Model tokens are the largest hidden cost for newcomers who focus only on the server price. If your agent calls a hosted model, every request consumes tokens that bill separately from the machine, and a chatty agent that makes many calls per task can run up a token bill far larger than its server cost. The way to avoid surprises is to list every line before committing: server, storage, transfer, any add-ons, and estimated tokens. Adding them up gives you a true figure rather than an optimistic one.
A Sample Monthly Budget
Here is what a realistic budget looks like for a single light agent. The server is a small VPS at around ten dollars a month. Automated snapshots add a dollar or two. Data transfer for a typical agent stays within the included allowance, so it adds nothing. Model tokens, for an agent making a moderate number of calls, might run from five to twenty dollars depending on how large its prompts and responses are. The all-in total lands in the range of roughly fifteen to thirty-five dollars a month, which is far less than most people assume AI hosting costs.

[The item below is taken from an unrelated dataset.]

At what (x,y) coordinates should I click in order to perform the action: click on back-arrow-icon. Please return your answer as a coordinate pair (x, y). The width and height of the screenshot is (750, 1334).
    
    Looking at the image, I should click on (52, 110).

Scale that picture up and the shape stays the same: the server grows in steps as you add agents or move to dedicated hardware, while the token bill grows with usage. Keeping the two figures separate in your budget makes it easy to see which one is driving your costs and where to focus if you want to trim them.
How to Cut Your Bill
If you want to spend less, attack the largest line first. When tokens dominate, reduce the number and size of model calls: trim long prompts, cache results your agent would otherwise request again, and use a smaller or cheaper model for simple steps while reserving a powerful model for the hard ones. When the server dominates, right-size it to your real usage and consider a value provider like Hetzner over a pricier equivalent.

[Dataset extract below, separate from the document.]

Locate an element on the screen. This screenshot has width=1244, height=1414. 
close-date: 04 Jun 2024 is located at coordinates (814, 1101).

A few structural moves help too. On the cloud, serverless options that scale to zero eliminate the cost of idle capacity for bursty agents. Consolidating several small agents onto one larger machine cuts per-machine overhead. And paying annually or committing to a reserved term, where a provider offers it, usually earns a discount over month-to-month billing. None of these requires rewriting your agent, so they are easy wins once you know which cost is the one to chase.
Free Tiers and Trial Credit
Before paying full price, it is worth knowing where free capacity exists, because it can carry a small agent for a while or let you test a platform at no cost. Several cloud providers offer trial credit to new accounts, often enough to run a modest workload for the first few weeks or months. A few go further with a standing free tier that includes a small always-on machine indefinitely, which can genuinely host a light agent for nothing beyond the model token cost.

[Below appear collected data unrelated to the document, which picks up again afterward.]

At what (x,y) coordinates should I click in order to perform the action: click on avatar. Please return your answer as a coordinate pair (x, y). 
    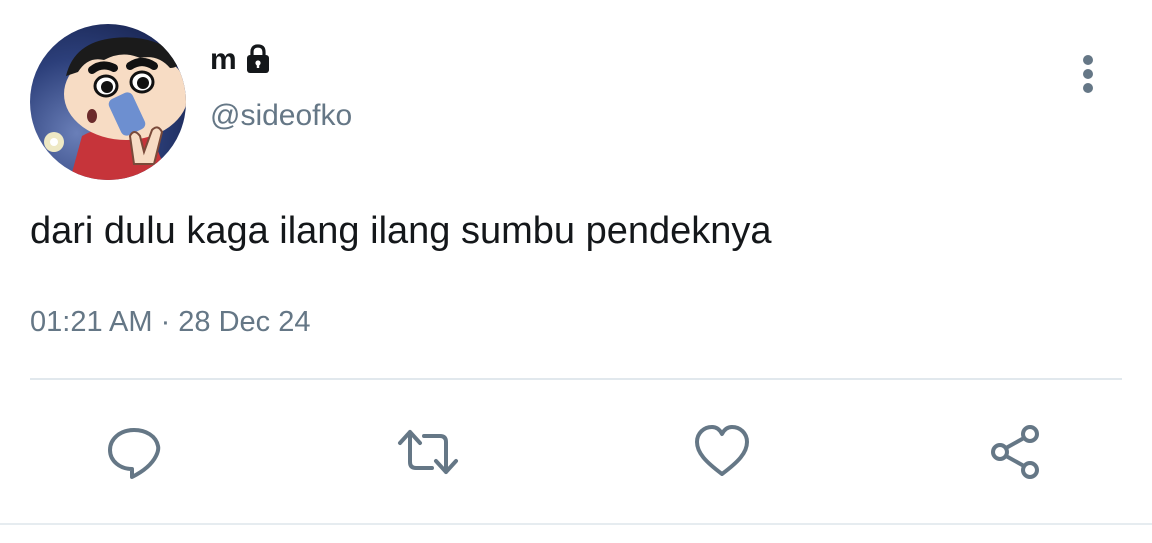
    Looking at the image, I should click on (108, 102).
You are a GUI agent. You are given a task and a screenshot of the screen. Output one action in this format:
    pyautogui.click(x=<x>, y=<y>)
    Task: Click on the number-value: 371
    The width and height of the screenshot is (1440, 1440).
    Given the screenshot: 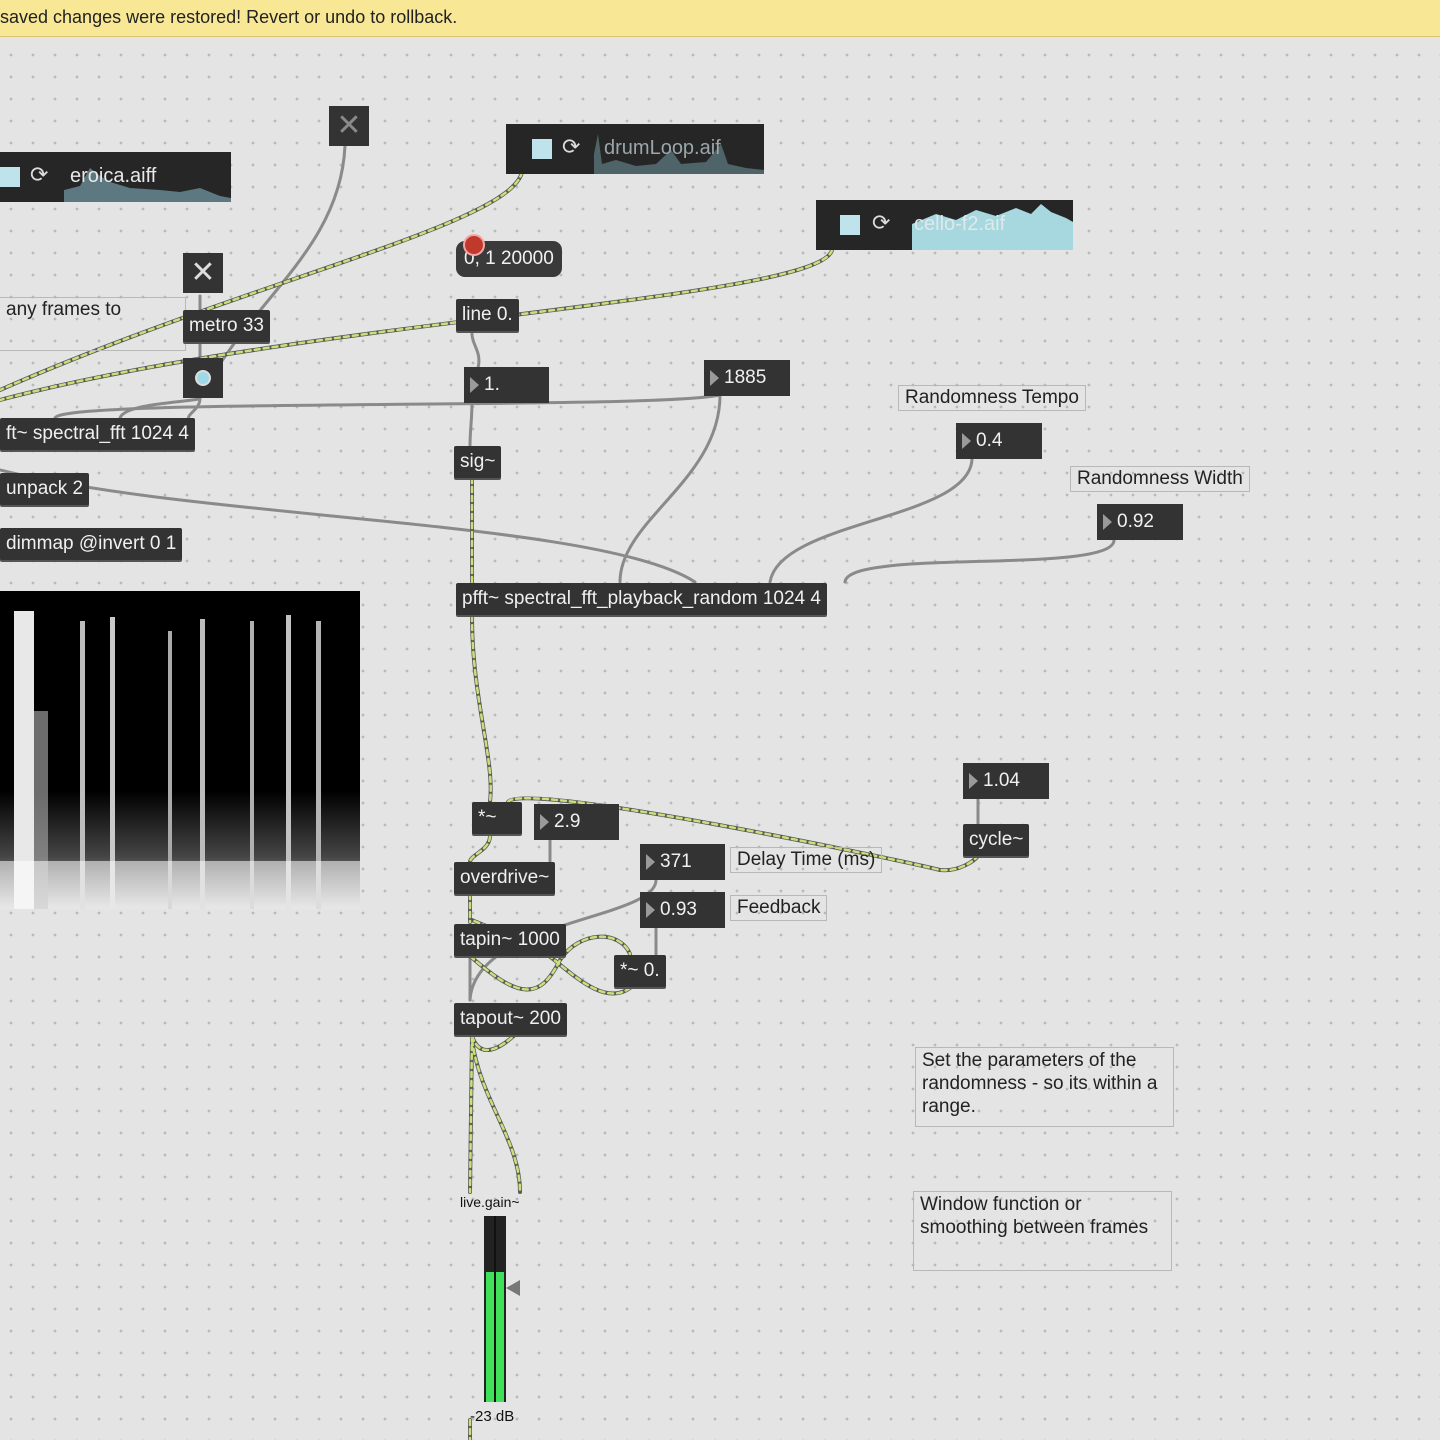 What is the action you would take?
    pyautogui.click(x=676, y=862)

Treat these offers with a clear eye. Trial credit expires, and a workload that fit comfortably during the trial will start billing once the credit runs out, so plan for the real cost from the beginning rather than being surprised later. Free tiers usually come with tight limits on compute, memory, and data transfer, and exceeding them can trigger charges. Used deliberately, free capacity is a fine way to prototype and to learn a platform without spending, but it is rarely a long-term home for anything that grows. Build your budget around the paid rate and treat any free allowance as a bonus rather than the foundation.